Set yourself up with counseling immediately, you do sound lost and I believe your panic has placed you there. Find a relationship counselor that you can get into today simply so you can make a footprint going forward. It may not be the right counselor for the complete journey, but you have to have a first step.

You must take care of yourself first before you can invite your husband to travel this with you. Doing so with actions will speak volumes and may inspire him to also find a better path with you.


----------



## Emerging Buddhist (Apr 7, 2016)

Also, please do not allow him to berate and belittle you any more as he has, that he is transferring and using guilt as a weapon is troubling, please cease to subjugate yourself. You have been honest and let him know you are as human as everyone, and you can do something about it. Here is where your actions count as you seek counseling today and do not allow this to continue as you lead by showing him how forgiveness heals.


----------



## lifeiscrazy (Jan 3, 2016)

I am trying to not let the things he says impact me I know most is said from anger and hurt. How detailed do you get when going over things like this? Do you tell the outline basics or really plug all details?
_Posted via Mobile Device_


----------



## Emerging Buddhist (Apr 7, 2016)

Each spirit is different... some use the details to heal, others to retaliate with the hurt.

Share no more nor no less than you can piece together, do not trickle-truth nor diminish/embellish.

Stay honest and live with your integrity.

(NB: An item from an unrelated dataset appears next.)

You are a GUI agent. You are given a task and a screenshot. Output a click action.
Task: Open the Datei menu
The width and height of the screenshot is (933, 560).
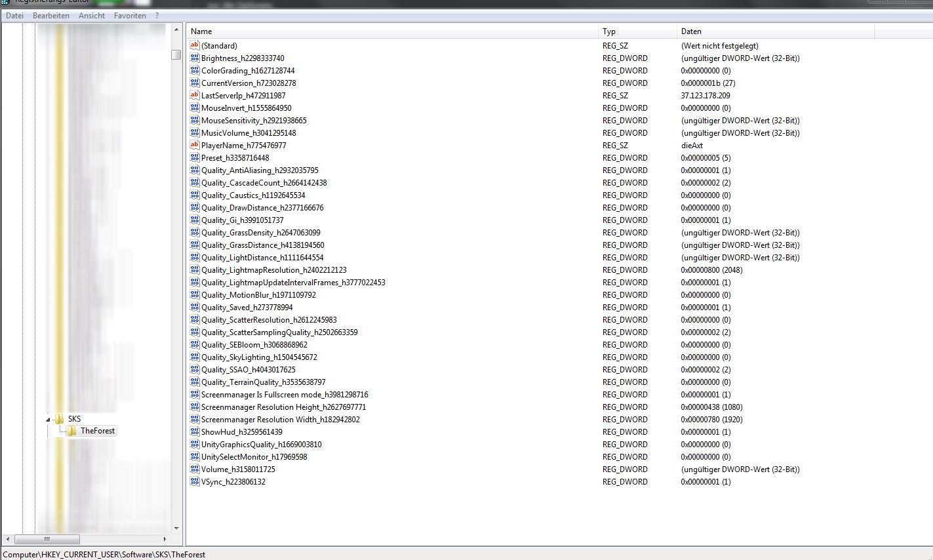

What will happen afterwards will happen for a reason, focus on the present and how you will move forward.


----------



## lifeiscrazy (Jan 3, 2016)

Update. I feel so blessed and beyond happy that my husband forgave me. It was a really terrible week, but I am so thankful he gave me another chance. We have said everything is in the past and he doesn't want t speak about it. The thing I am having a hard time with and getting that terrible feeling again is stuff I keep remembering so do I bring them up or let the details go? I think that he was more concerned with If I did anything physical. And no never did I touch him.
_Posted via Mobile Device_


----------



## Emerging Buddhist (Apr 7, 2016)

Each day is a new beginning... mutually agreeing is not rug-sweeping, it's a new beginning so trust his word here and let it go, then forgive yourself my friend. Humble remorse is temporary tool to keep in your hand like a small stone you once tripped over, it is removed from your path and only you have the ability to place it back there. After a while, you'll find that renewed value is part of you and will learn the stone is simply in the way to be discarded because you will never be on that path with that stone again.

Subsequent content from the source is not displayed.